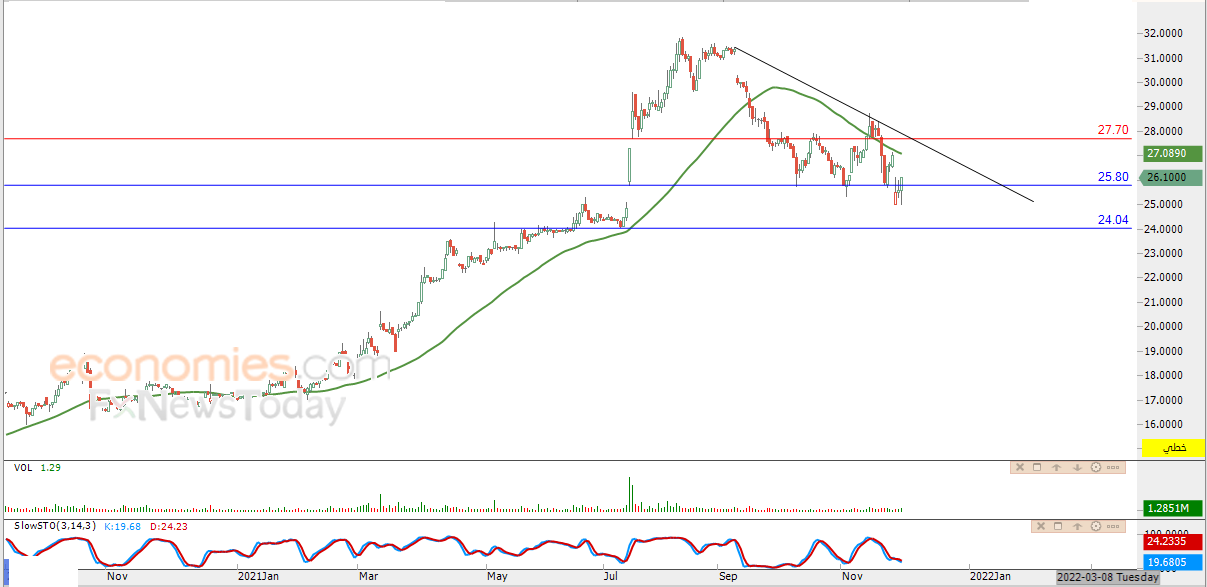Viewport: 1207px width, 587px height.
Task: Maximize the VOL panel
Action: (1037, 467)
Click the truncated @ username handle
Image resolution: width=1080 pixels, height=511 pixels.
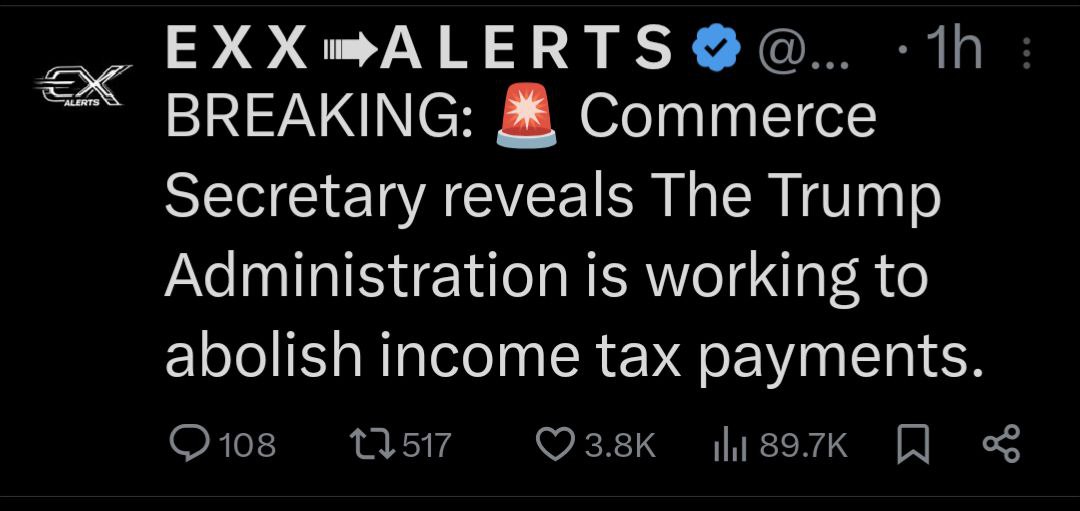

...

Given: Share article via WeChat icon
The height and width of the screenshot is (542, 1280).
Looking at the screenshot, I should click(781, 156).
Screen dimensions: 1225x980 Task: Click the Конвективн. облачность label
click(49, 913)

---

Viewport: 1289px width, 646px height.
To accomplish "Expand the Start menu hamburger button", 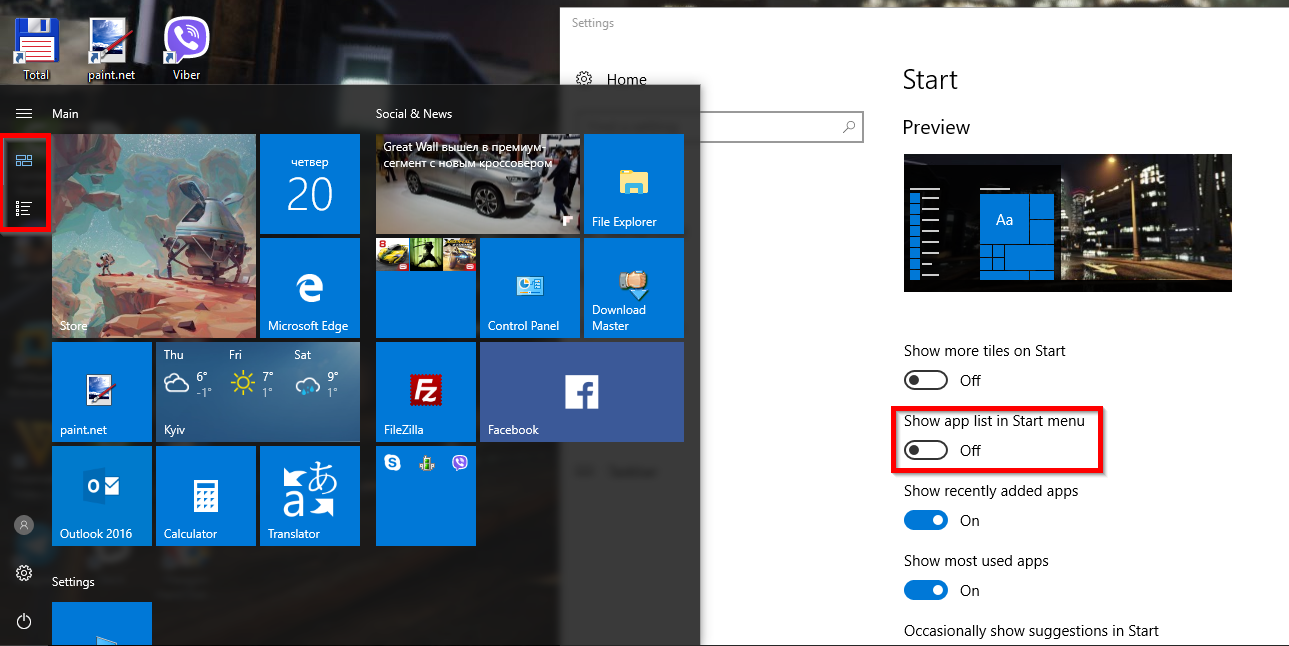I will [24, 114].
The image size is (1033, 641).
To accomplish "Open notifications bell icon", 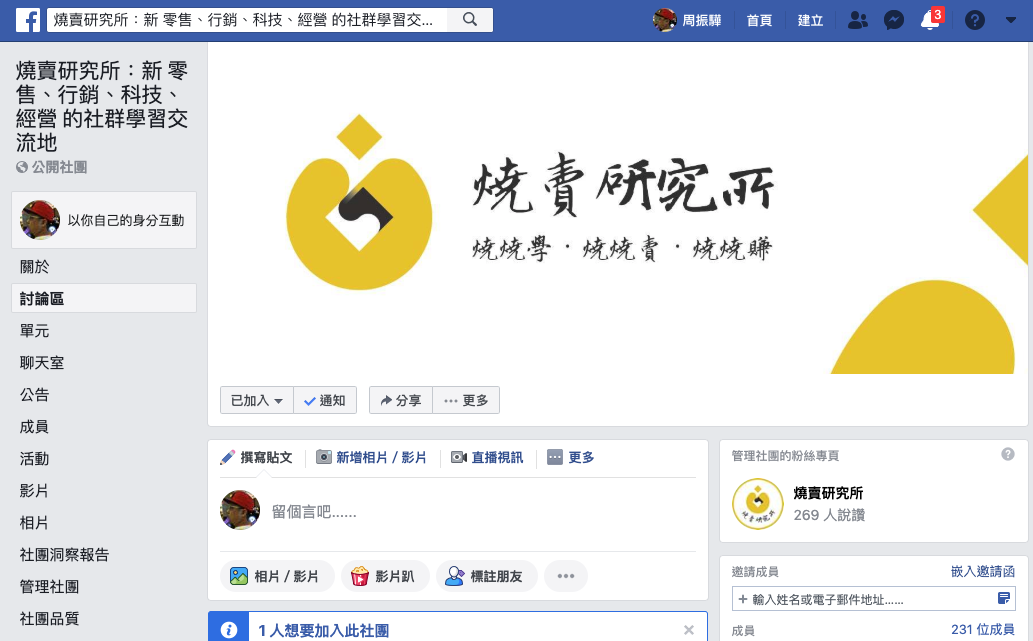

> Goal of the exercise:
Looking back over the data above, restate word for word the lines that begin at the line with "Click the truncated @ username handle" and end at the line with "Image resolution: width=1080", inclusive.

> Expected answer:
Click the truncated @ username handle
Image resolution: width=1080 pixels, height=511 pixels.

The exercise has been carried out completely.